The original post: /r/amitheasshole by /u/bluezberries on 2025-02-19 13:07:30.

AITAH for isolating myself because of my selective mutism?

I (19F) have selective mutism disorder, which has been a part of my life since childhood (Diagnosed at 3 years old). It’s gotten better over the years, but I still struggle to speak in certain situations—especially with people I don’t know

Lately, I’ve been avoiding social situations altogether because of it. For example, I’ve been declining invitations to group gatherings with my friends.
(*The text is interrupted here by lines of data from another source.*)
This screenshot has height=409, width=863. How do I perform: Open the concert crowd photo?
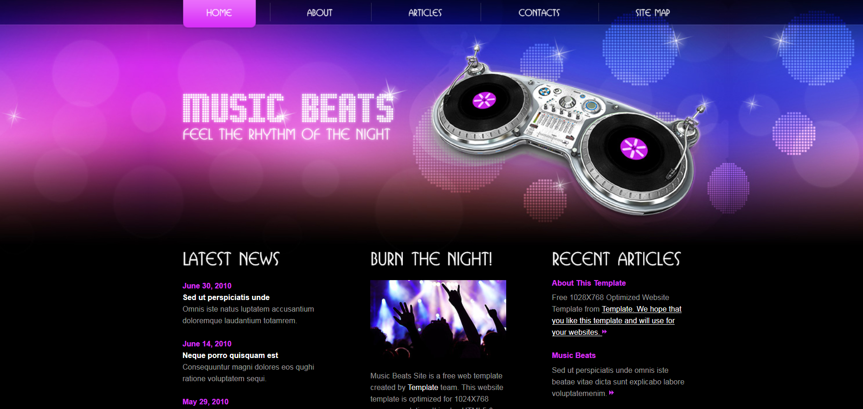[438, 320]
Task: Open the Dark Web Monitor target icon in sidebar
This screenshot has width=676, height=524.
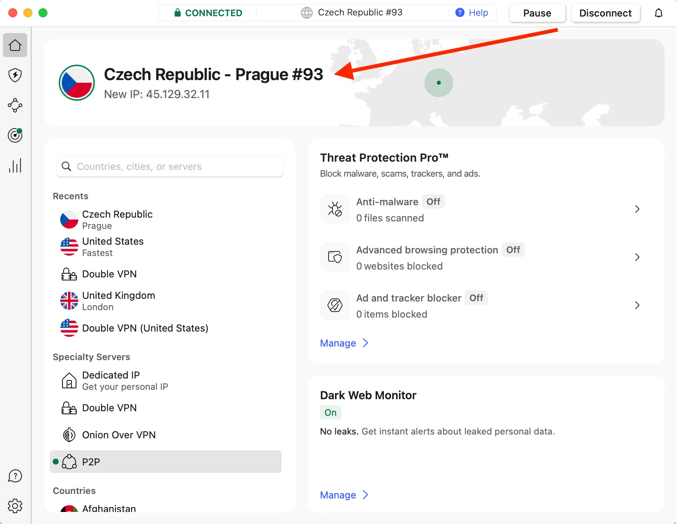Action: coord(15,135)
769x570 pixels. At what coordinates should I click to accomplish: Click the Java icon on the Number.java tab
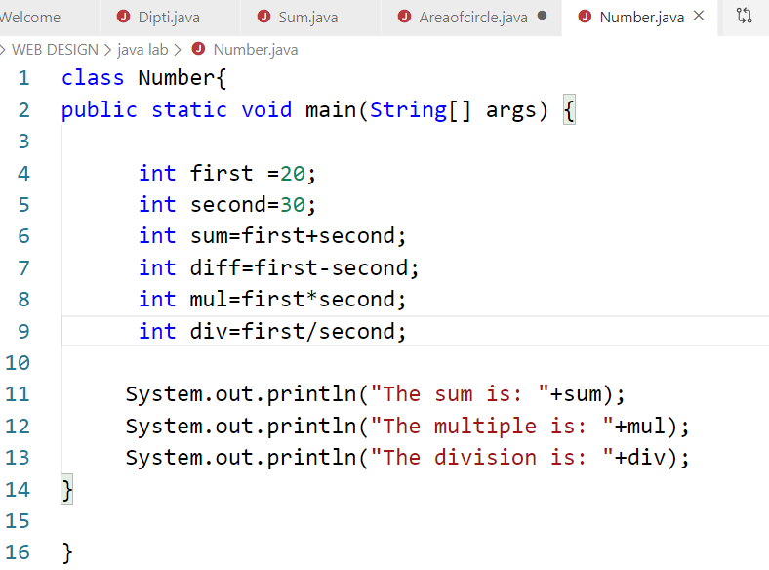[x=585, y=17]
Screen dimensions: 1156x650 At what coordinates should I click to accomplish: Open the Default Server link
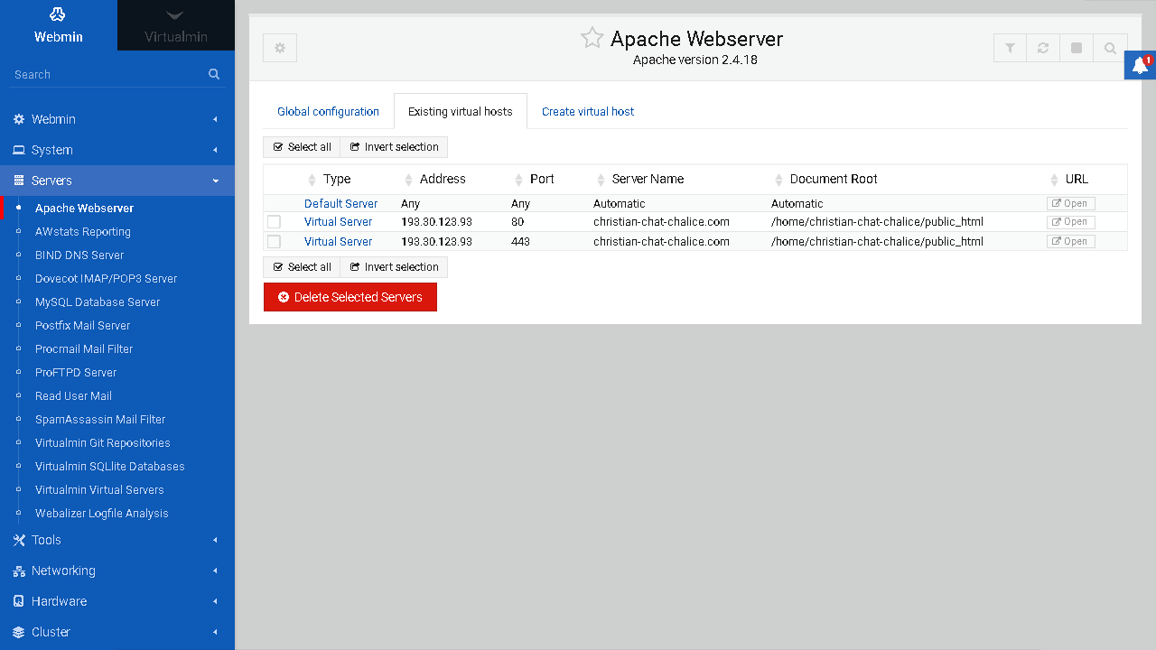pyautogui.click(x=340, y=204)
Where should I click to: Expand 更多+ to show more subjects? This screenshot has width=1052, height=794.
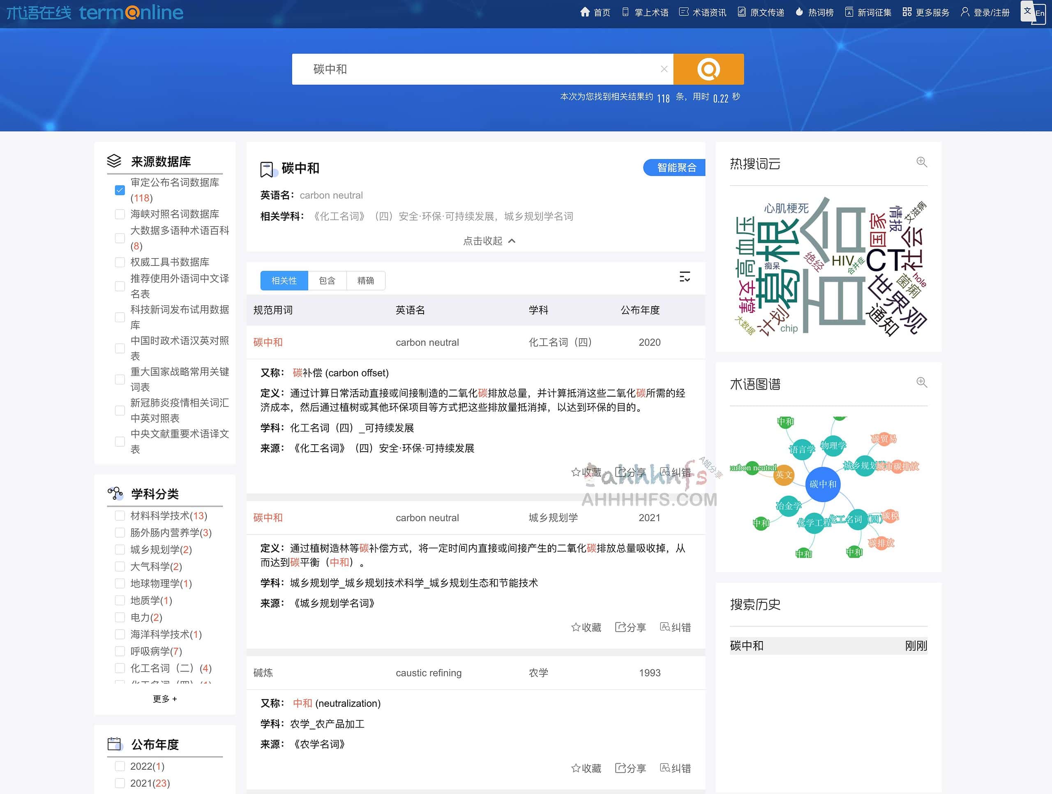[x=165, y=699]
They’ve been supportive, but I know they’re starting to get frustrated with me. I’ve told them that I’m not trying to be rude, but the anxiety of speaking in those situations is overwhelming. When I’m around a lot of people or people I don’t feel comfortable with, I can’t get myself to talk.

Last weekend, my friends threw a birthday party, and they specifically asked me to come. I wanted to support them, but I just couldn’t bring myself to attend because I knew I would freeze up and be unable to talk. I texted them and said I couldn’t make it because I wasn’t feeling well, but they all got upset with me. One friend told me that they were “getting tired” of my excuses and that I needed to stop isolating myself. I felt terrible, but I honestly didn’t know how to handle the situation.

Now, I’m feeling guilty. I know they care about me, but I’m so embarrassed by my selective mutism that I don’t want to be around anyone who might judge me for it. AITA for avoiding social events because of my selective mutism?